--- START OF Input for this task ---

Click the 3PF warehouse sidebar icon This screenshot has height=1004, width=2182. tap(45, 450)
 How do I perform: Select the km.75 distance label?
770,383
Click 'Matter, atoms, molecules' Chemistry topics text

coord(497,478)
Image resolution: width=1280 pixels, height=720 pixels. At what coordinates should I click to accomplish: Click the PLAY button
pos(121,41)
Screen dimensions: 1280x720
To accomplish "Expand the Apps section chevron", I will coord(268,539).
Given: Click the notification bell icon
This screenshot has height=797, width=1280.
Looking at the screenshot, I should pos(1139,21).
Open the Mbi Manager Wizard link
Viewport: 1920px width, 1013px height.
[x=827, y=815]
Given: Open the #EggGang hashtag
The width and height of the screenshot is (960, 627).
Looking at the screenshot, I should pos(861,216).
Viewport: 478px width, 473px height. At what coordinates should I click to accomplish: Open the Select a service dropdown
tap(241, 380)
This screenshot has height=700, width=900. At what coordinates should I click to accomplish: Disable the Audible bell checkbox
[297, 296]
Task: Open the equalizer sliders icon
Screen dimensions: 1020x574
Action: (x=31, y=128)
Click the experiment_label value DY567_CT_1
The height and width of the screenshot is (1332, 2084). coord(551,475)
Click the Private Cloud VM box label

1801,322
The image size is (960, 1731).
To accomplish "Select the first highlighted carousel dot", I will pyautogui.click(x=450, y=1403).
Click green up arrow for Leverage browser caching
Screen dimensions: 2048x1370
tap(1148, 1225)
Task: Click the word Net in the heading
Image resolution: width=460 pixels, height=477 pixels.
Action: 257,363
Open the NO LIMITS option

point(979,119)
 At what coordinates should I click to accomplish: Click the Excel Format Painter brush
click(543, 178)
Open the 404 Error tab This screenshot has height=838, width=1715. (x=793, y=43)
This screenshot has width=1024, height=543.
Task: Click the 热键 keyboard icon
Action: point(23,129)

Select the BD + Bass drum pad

--- END OF Input for this task ---

Express as a JSON list of strings the lines of the data running from the line containing "Task: Open the equalizer sliders icon" down to the line containing "point(979,119)", both included, with one string per line and blank lines omitted.

[
  "Task: Open the equalizer sliders icon",
  "Screen dimensions: 1020x574",
  "Action: (x=31, y=128)",
  "Click the experiment_label value DY567_CT_1",
  "The height and width of the screenshot is (1332, 2084). coord(551,475)",
  "Click the Private Cloud VM box label",
  "1801,322",
  "The image size is (960, 1731).",
  "To accomplish \"Select the first highlighted carousel dot\", I will pyautogui.click(x=450, y=1403).",
  "Click green up arrow for Leverage browser caching",
  "Screen dimensions: 2048x1370",
  "tap(1148, 1225)",
  "Task: Click the word Net in the heading",
  "Image resolution: width=460 pixels, height=477 pixels.",
  "Action: 257,363",
  "Open the NO LIMITS option",
  "point(979,119)"
]